** Start Material for the task **
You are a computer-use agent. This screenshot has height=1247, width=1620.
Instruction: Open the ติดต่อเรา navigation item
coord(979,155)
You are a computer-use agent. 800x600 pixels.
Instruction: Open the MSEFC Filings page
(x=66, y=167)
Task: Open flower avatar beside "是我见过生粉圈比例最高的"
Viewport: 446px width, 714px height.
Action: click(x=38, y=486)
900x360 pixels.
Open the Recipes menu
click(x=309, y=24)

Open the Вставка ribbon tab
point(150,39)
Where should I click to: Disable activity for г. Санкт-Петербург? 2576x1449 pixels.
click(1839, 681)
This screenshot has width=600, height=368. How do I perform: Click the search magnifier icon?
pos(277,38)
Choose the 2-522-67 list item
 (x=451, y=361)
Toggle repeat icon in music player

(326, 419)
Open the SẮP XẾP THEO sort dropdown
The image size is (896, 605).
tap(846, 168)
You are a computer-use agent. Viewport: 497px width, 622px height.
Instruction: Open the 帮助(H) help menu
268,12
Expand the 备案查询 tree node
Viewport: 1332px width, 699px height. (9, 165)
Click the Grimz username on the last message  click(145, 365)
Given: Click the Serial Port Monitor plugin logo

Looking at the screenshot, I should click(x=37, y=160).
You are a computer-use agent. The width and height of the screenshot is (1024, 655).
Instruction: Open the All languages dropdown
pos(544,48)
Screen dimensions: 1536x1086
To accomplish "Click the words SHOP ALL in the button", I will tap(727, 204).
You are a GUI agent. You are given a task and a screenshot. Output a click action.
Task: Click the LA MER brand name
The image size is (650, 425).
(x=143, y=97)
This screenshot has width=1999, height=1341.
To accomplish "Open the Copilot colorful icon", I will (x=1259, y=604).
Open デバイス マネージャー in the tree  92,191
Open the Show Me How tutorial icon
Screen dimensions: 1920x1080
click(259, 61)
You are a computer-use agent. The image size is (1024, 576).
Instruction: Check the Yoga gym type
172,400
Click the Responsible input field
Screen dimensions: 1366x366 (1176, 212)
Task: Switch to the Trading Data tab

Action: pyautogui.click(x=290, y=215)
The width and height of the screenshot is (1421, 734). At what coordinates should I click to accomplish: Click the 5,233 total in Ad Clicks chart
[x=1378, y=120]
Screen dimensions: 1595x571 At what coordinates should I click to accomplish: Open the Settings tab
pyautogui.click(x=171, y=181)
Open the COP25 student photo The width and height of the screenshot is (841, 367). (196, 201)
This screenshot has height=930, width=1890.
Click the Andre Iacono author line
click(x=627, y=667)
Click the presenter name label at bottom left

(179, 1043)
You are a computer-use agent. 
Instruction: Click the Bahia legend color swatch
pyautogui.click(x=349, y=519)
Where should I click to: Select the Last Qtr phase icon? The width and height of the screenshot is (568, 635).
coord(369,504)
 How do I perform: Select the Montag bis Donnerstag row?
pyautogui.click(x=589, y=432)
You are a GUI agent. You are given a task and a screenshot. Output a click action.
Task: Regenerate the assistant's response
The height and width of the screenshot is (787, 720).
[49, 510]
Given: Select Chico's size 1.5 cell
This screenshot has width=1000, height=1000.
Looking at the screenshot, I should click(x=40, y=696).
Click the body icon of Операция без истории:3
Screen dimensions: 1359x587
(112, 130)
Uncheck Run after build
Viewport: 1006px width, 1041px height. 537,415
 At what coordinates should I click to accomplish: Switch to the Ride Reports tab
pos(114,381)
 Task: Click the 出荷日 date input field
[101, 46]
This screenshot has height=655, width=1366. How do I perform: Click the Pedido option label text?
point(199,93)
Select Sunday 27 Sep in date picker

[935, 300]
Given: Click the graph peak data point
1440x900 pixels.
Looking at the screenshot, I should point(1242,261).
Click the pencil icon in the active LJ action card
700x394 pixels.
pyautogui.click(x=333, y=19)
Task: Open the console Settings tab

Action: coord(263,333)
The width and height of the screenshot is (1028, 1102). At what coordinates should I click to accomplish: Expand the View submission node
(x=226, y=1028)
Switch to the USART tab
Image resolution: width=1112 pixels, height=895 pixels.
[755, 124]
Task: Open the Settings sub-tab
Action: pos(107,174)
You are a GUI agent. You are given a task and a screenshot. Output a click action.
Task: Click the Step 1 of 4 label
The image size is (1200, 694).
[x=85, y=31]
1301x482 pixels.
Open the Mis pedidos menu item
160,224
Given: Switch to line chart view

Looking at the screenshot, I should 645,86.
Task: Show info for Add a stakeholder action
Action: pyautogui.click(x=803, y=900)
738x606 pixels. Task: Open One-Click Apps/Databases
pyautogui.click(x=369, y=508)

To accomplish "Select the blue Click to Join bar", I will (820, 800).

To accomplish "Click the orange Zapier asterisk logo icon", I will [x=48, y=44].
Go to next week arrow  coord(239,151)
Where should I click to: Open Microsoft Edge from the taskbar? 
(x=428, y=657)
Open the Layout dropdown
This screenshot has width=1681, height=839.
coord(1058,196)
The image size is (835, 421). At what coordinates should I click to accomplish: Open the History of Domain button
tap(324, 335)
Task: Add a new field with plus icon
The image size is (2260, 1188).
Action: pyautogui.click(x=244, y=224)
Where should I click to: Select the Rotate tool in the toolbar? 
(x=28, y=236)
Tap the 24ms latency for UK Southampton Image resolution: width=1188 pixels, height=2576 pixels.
** End Material for the task **
### Task instructions
Arrange all the lines above as a Markdown table, with the row number under "No." and the line under "Line". Leave out the blank lines.

### Solution
| No. | Line |
|---|---|
| 1 | You are a computer-use agent. This screenshot has height=1247, width=1620. |
| 2 | Instruction: Open the ติดต่อเรา navigation item |
| 3 | coord(979,155) |
| 4 | You are a computer-use agent. 800x600 pixels. |
| 5 | Instruction: Open the MSEFC Filings page |
| 6 | (x=66, y=167) |
| 7 | Task: Open flower avatar beside "是我见过生粉圈比例最高的" |
| 8 | Viewport: 446px width, 714px height. |
| 9 | Action: click(x=38, y=486) |
| 10 | 900x360 pixels. |
| 11 | Open the Recipes menu |
| 12 | click(x=309, y=24) |
| 13 | Open the Вставка ribbon tab |
| 14 | point(150,39) |
| 15 | Where should I click to: Disable activity for г. Санкт-Петербург? 2576x1449 pixels. |
| 16 | click(1839, 681) |
| 17 | This screenshot has width=600, height=368. How do I perform: Click the search magnifier icon? |
| 18 | pos(277,38) |
| 19 | Choose the 2-522-67 list item |
| 20 |  (x=451, y=361) |
| 21 | Toggle repeat icon in music player |
| 22 | (326, 419) |
| 23 | Open the SẮP XẾP THEO sort dropdown |
| 24 | The image size is (896, 605). |
| 25 | tap(846, 168) |
| 26 | You are a computer-use agent. Viewport: 497px width, 622px height. |
| 27 | Instruction: Open the 帮助(H) help menu |
| 28 | 268,12 |
| 29 | Expand the 备案查询 tree node |
| 30 | Viewport: 1332px width, 699px height. (9, 165) |
| 31 | Click the Grimz username on the last message  click(145, 365) |
| 32 | Given: Click the Serial Port Monitor plugin logo |
| 33 | Looking at the screenshot, I should click(x=37, y=160). |
| 34 | You are a computer-use agent. The width and height of the screenshot is (1024, 655). |
| 35 | Instruction: Open the All languages dropdown |
| 36 | pos(544,48) |
| 37 | Screen dimensions: 1536x1086 |
| 38 | To accomplish "Click the words SHOP ALL in the button", I will tap(727, 204). |
| 39 | You are a GUI agent. You are given a task and a screenshot. Output a click action. |
| 40 | Task: Click the LA MER brand name |
| 41 | The image size is (650, 425). |
| 42 | (x=143, y=97) |
| 43 | This screenshot has width=1999, height=1341. |
| 44 | To accomplish "Open the Copilot colorful icon", I will (x=1259, y=604). |
| 45 | Open デバイス マネージャー in the tree  92,191 |
| 46 | Open the Show Me How tutorial icon |
| 47 | Screen dimensions: 1920x1080 |
| 48 | click(259, 61) |
| 49 | You are a computer-use agent. The image size is (1024, 576). |
| 50 | Instruction: Check the Yoga gym type |
| 51 | 172,400 |
| 52 | Click the Responsible input field |
| 53 | Screen dimensions: 1366x366 (1176, 212) |
| 54 | Task: Switch to the Trading Data tab |
| 55 | Action: pyautogui.click(x=290, y=215) |
| 56 | The width and height of the screenshot is (1421, 734). At what coordinates should I click to accomplish: Click the 5,233 total in Ad Clicks chart |
| 57 | [x=1378, y=120] |
| 58 | Screen dimensions: 1595x571 At what coordinates should I click to accomplish: Open the Settings tab |
| 59 | pyautogui.click(x=171, y=181) |
| 60 | Open the COP25 student photo The width and height of the screenshot is (841, 367). (196, 201) |
| 61 | This screenshot has height=930, width=1890. |
| 62 | Click the Andre Iacono author line |
| 63 | click(x=627, y=667) |
| 64 | Click the presenter name label at bottom left |
| 65 | (179, 1043) |
| 66 | You are a computer-use agent.  |
| 67 | Instruction: Click the Bahia legend color swatch |
| 68 | pyautogui.click(x=349, y=519) |
| 69 | Where should I click to: Select the Last Qtr phase icon? The width and height of the screenshot is (568, 635). |
| 70 | coord(369,504) |
| 71 |  How do I perform: Select the Montag bis Donnerstag row? |
| 72 | pyautogui.click(x=589, y=432) |
| 73 | You are a GUI agent. You are given a task and a screenshot. Output a click action. |
| 74 | Task: Regenerate the assistant's response |
| 75 | The height and width of the screenshot is (787, 720). |
| 76 | [49, 510] |
| 77 | Given: Select Chico's size 1.5 cell |
| 78 | This screenshot has width=1000, height=1000. |
| 79 | Looking at the screenshot, I should click(x=40, y=696). |
| 80 | Click the body icon of Операция без истории:3 |
| 81 | Screen dimensions: 1359x587 |
| 82 | (112, 130) |
| 83 | Uncheck Run after build |
| 84 | Viewport: 1006px width, 1041px height. 537,415 |
| 85 |  At what coordinates should I click to accomplish: Switch to the Ride Reports tab |
| 86 | pos(114,381) |
| 87 |  Task: Click the 出荷日 date input field |
| 88 | [101, 46] |
| 89 | This screenshot has height=655, width=1366. How do I perform: Click the Pedido option label text? |
| 90 | point(199,93) |
| 91 | Select Sunday 27 Sep in date picker |
| 92 | [935, 300] |
| 93 | Given: Click the graph peak data point |
| 94 | 1440x900 pixels. |
| 95 | Looking at the screenshot, I should point(1242,261). |
| 96 | Click the pencil icon in the active LJ action card |
| 97 | 700x394 pixels. |
| 98 | pyautogui.click(x=333, y=19) |
| 99 | Task: Open the console Settings tab |
| 100 | Action: coord(263,333) |
| 101 | The width and height of the screenshot is (1028, 1102). At what coordinates should I click to accomplish: Expand the View submission node |
| 102 | (x=226, y=1028) |
| 103 | Switch to the USART tab |
| 104 | Image resolution: width=1112 pixels, height=895 pixels. |
| 105 | [755, 124] |
| 106 | Task: Open the Settings sub-tab |
| 107 | Action: pos(107,174) |
| 108 | You are a GUI agent. You are given a task and a screenshot. Output a click action. |
| 109 | Task: Click the Step 1 of 4 label |
| 110 | The image size is (1200, 694). |
| 111 | [x=85, y=31] |
| 112 | 1301x482 pixels. |
| 113 | Open the Mis pedidos menu item |
| 114 | 160,224 |
| 115 | Given: Switch to line chart view |
| 116 | Looking at the screenshot, I should 645,86. |
| 117 | Task: Show info for Add a stakeholder action |
| 118 | Action: pyautogui.click(x=803, y=900) |
| 119 | 738x606 pixels. Task: Open One-Click Apps/Databases |
| 120 | pyautogui.click(x=369, y=508) |
| 121 | To accomplish "Select the blue Click to Join bar", I will (820, 800). |
| 122 | To accomplish "Click the orange Zapier asterisk logo icon", I will [x=48, y=44]. |
| 123 | Go to next week arrow  coord(239,151) |
| 124 | Where should I click to: Open Microsoft Edge from the taskbar?  |
| 125 | (x=428, y=657) |
| 126 | Open the Layout dropdown |
| 127 | This screenshot has width=1681, height=839. |
| 128 | coord(1058,196) |
| 129 | The image size is (835, 421). At what coordinates should I click to accomplish: Open the History of Domain button |
| 130 | tap(324, 335) |
| 131 | Task: Add a new field with plus icon |
| 132 | The image size is (2260, 1188). |
| 133 | Action: pyautogui.click(x=244, y=224) |
| 134 | Where should I click to: Select the Rotate tool in the toolbar?  |
| 135 | (x=28, y=236) |
| 136 | Tap the 24ms latency for UK Southampton Image resolution: width=1188 pixels, height=2576 pixels. |